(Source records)

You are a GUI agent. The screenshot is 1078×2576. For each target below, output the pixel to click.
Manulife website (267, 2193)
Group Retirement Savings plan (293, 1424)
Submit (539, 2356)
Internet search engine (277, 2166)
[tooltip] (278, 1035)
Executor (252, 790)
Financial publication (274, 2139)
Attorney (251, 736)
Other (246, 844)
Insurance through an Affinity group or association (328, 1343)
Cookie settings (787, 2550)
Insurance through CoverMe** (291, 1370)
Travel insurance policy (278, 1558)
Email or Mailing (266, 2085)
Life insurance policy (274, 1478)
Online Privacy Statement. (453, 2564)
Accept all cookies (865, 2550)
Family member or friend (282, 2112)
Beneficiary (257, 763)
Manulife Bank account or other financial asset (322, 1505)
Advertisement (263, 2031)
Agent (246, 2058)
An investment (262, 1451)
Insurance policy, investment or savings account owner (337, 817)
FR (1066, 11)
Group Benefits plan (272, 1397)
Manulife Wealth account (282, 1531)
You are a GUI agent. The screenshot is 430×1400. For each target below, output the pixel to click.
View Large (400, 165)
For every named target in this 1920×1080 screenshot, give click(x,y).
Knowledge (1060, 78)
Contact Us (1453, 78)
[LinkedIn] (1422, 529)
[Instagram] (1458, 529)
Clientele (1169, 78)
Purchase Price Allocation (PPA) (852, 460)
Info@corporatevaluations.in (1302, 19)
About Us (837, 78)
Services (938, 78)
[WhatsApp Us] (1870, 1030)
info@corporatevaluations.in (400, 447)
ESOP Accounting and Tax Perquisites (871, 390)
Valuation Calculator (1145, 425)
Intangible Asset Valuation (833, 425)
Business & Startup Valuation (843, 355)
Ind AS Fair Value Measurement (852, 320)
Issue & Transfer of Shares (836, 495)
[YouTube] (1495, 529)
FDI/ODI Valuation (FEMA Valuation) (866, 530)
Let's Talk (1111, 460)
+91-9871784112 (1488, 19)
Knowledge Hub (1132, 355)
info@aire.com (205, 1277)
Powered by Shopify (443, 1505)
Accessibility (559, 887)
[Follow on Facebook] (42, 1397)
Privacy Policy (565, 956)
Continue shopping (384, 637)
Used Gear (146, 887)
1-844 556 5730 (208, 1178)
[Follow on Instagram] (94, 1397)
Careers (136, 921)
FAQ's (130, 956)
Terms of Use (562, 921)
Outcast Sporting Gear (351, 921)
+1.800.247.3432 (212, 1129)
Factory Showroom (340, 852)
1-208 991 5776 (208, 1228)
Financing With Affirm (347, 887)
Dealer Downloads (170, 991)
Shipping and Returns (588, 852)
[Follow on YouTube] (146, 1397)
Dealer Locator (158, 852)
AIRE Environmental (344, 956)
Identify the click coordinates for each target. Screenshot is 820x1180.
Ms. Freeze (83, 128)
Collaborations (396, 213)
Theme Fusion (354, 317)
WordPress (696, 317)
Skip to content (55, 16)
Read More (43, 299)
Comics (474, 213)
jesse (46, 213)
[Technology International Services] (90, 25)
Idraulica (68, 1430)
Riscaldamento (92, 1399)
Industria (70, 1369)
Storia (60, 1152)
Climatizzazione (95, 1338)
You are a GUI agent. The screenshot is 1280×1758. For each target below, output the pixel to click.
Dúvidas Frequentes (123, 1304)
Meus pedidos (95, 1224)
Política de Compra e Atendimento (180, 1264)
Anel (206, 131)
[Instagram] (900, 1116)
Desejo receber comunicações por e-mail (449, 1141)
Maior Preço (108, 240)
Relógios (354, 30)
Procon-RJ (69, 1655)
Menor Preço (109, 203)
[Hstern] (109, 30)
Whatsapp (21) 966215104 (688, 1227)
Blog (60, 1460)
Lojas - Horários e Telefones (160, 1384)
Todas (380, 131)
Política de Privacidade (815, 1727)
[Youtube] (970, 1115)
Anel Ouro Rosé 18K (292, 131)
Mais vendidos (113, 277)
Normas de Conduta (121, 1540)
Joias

DESCRIPTION OF THE TASK:
Output exactly the span of lines beginning at the first line of the records and ending at the line that holds "Online Privacy Statement. (453, 2564)", inclusive, with no other text.

EXERCISE RESULT:
You are a GUI agent. The screenshot is 1078×2576. For each target below, output the pixel to click.
Manulife website (267, 2193)
Group Retirement Savings plan (293, 1424)
Submit (539, 2356)
Internet search engine (277, 2166)
[tooltip] (278, 1035)
Executor (252, 790)
Financial publication (274, 2139)
Attorney (251, 736)
Other (246, 844)
Insurance through an Affinity group or association (328, 1343)
Cookie settings (787, 2550)
Insurance through CoverMe** (291, 1370)
Travel insurance policy (278, 1558)
Email or Mailing (266, 2085)
Life insurance policy (274, 1478)
Online Privacy Statement. (453, 2564)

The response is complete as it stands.